Couldnt help myself Jur
Dead links? There must be something I don't understand... they work for me, but perhaps that is why they only work for me?
I'll mod the OP.
My World Of Folding Bicycles website series was originally developed for my sister to learn the ropes of using these bike types to the max. It proved to be so successful to others on the original Geocities site, I transfered to and expanded it on Google (see below). It was intended for everyone to enjoy, either the first time possible user inquiring if this bike type is for you to the most advanced even jaded user. Just drop by anytime, in anywhere in the world. No question or inquiry is too small here.
Once we get the kinked links worked out, this should be a sticky...
As a noob who's recently asked a question like this, what you've gotta wrap your head around is that as far as I can tell, test riding a folding bike is nigh-impossible. Most of them aren't sold anywhere near where you live and until you've ridden one, it's hard to understand that, say, 20" wheels are initially darty and unstable, but act like regular full size wheels the second you're up to speed.
For example, when I was looking at a dahon speed pro vs a swift, I tried wading through all 90 pages of the swift thread. I did. Honest. But after about 10 from either end, I didn't see what I was looking for, namely, does it actually feel like a real road bike? I mean, yeah, I get it, they're great for multi-modal commuting in big cities, but there's scant info on how they handle on 50 mile rides out in the country when you're on vacation, without a full set of panniers. And you search online, and you get conflicting info- yes, this one will fit in a suitcase but it's got to be disassembled down to it's component atoms first or no, you don't even have to fold it and you can carry it on your keychain...
Folders are kind of expensive to just jump in and try, especially if you're trying to replicate the basic feel of a road bike. so you kinda want to get a feel for what other people have used them for.
and that's when you turn to the experts.
thanks, my 2 cents.
Of course if it's made a sticky it will languish in plain sight and people will still ask the same 20 questions again and again.

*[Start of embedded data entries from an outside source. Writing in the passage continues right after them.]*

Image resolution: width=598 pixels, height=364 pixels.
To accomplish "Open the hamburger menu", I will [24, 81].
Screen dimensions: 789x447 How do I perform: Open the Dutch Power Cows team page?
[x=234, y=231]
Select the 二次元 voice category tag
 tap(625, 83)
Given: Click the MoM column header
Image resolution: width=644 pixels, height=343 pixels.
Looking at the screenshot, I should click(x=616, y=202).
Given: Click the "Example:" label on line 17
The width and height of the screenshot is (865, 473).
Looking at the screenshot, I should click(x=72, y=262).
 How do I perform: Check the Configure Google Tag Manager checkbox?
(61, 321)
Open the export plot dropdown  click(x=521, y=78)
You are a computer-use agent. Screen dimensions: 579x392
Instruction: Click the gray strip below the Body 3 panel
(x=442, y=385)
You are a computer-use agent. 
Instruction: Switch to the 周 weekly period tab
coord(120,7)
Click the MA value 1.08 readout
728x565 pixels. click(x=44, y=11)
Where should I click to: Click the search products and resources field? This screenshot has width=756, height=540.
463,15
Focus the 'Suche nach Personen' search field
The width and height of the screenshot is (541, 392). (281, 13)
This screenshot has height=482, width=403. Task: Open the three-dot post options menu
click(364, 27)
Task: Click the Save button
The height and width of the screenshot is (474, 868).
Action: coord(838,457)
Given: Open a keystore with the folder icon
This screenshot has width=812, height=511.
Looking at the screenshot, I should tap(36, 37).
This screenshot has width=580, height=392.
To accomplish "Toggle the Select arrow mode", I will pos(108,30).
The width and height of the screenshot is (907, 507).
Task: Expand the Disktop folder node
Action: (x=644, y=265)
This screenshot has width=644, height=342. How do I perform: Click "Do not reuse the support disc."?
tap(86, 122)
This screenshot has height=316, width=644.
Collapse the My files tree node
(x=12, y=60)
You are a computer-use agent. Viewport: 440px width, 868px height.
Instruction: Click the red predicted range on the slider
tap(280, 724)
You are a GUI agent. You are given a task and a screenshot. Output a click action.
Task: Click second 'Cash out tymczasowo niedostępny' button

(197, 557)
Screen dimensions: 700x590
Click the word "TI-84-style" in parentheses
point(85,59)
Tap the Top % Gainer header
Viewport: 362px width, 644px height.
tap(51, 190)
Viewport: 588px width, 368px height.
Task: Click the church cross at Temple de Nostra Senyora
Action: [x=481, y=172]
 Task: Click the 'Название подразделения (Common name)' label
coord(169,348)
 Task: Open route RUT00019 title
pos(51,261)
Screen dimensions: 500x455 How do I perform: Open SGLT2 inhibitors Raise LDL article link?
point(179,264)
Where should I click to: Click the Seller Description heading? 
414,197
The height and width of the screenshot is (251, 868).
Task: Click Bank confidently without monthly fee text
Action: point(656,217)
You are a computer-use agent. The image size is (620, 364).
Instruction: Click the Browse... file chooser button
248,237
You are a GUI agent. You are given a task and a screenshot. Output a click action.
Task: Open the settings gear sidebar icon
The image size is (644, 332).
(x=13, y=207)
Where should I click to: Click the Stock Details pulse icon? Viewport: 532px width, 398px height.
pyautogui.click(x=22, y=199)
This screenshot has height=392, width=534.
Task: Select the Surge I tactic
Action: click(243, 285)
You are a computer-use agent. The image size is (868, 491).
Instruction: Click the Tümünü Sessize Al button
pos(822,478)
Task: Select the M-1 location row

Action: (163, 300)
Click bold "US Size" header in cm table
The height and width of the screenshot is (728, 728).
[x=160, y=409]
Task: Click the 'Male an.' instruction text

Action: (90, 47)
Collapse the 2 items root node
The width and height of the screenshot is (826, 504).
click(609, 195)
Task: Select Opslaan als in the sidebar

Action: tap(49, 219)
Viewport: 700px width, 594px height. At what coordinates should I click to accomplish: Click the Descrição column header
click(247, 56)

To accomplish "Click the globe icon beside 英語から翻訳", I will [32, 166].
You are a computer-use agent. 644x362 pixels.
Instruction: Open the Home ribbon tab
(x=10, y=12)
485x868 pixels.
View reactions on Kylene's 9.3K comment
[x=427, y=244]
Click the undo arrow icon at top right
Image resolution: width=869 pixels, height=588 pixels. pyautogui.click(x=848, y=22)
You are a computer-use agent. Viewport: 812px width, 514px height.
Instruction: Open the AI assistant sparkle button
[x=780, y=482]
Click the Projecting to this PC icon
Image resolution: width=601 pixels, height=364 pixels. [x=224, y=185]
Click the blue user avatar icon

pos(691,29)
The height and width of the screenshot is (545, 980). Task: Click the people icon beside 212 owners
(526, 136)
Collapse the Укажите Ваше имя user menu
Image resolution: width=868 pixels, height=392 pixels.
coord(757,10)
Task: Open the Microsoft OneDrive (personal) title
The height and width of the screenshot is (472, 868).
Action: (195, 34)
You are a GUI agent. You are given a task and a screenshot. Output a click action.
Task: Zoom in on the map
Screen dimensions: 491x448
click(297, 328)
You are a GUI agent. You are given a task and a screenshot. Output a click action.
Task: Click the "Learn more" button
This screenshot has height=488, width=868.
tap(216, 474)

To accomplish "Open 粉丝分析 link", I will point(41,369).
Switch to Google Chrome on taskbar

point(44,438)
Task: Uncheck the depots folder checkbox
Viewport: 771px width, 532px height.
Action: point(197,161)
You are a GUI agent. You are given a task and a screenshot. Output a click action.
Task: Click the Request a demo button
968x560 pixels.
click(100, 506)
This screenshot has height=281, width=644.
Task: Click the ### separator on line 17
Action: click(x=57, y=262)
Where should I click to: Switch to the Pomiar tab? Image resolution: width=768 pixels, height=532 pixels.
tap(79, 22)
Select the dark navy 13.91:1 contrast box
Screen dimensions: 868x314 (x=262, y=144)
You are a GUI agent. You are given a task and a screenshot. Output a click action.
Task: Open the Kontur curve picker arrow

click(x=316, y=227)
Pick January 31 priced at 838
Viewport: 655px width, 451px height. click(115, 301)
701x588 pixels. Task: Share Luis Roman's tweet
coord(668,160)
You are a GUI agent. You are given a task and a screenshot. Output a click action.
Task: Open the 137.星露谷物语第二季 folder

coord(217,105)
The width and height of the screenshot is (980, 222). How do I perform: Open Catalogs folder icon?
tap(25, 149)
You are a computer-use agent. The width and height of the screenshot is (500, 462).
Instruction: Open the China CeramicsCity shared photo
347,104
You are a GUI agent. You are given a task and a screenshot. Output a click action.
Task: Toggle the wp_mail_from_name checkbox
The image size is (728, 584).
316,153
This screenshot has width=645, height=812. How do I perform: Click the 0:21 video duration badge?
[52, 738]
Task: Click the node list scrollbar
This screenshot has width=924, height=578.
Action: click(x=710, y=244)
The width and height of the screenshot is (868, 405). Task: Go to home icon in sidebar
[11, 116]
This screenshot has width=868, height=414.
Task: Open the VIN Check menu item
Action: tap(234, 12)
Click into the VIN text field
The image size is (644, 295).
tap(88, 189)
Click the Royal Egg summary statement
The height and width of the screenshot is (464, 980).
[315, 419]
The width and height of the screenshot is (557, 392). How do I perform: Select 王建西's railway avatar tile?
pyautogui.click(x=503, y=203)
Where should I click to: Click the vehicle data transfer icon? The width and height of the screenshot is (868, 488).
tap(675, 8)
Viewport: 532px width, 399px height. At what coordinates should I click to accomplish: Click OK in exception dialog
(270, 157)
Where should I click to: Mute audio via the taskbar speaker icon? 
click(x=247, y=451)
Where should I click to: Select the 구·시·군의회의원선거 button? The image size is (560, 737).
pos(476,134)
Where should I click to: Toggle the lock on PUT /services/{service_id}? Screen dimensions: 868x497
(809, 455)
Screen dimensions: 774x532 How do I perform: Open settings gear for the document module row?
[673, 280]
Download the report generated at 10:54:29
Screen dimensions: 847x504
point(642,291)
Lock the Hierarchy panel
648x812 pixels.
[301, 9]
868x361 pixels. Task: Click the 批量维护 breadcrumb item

I hate to be a downer, but I've never seen that newbie issue successfully resolved on any online forum.
Didn't work for Canute.
What does King Cnut have to do with sticky posts? I must have fallen asleep in history class when that lecture occured. :(
Love your cat's pics on one of your folders. Reminds me of my own cat Abby who use to love napping in the basket of my trike. I made her cat bed there. She loved it. Yes, she passed away a few years ago.:(
BTW, I've ordered the ECO 3/D7 two days ago. Not quite sure when it will arrive. They seem to be backordered. Anyway I live in Florida so the bike season is practically year round here. I can wait.
Thanks to all for helping me with some basic concerns about my choice before I ordered.
I have already PM'ed an admin for stickiness when I made this thread but no reply yet. I'll PM another one.
It's stuck. I was away for a bit this afternoon, and my PM from making about this just got to me.
jur, the link takes me to the search page only, though, and you might want to make an index of useful threads and post them here.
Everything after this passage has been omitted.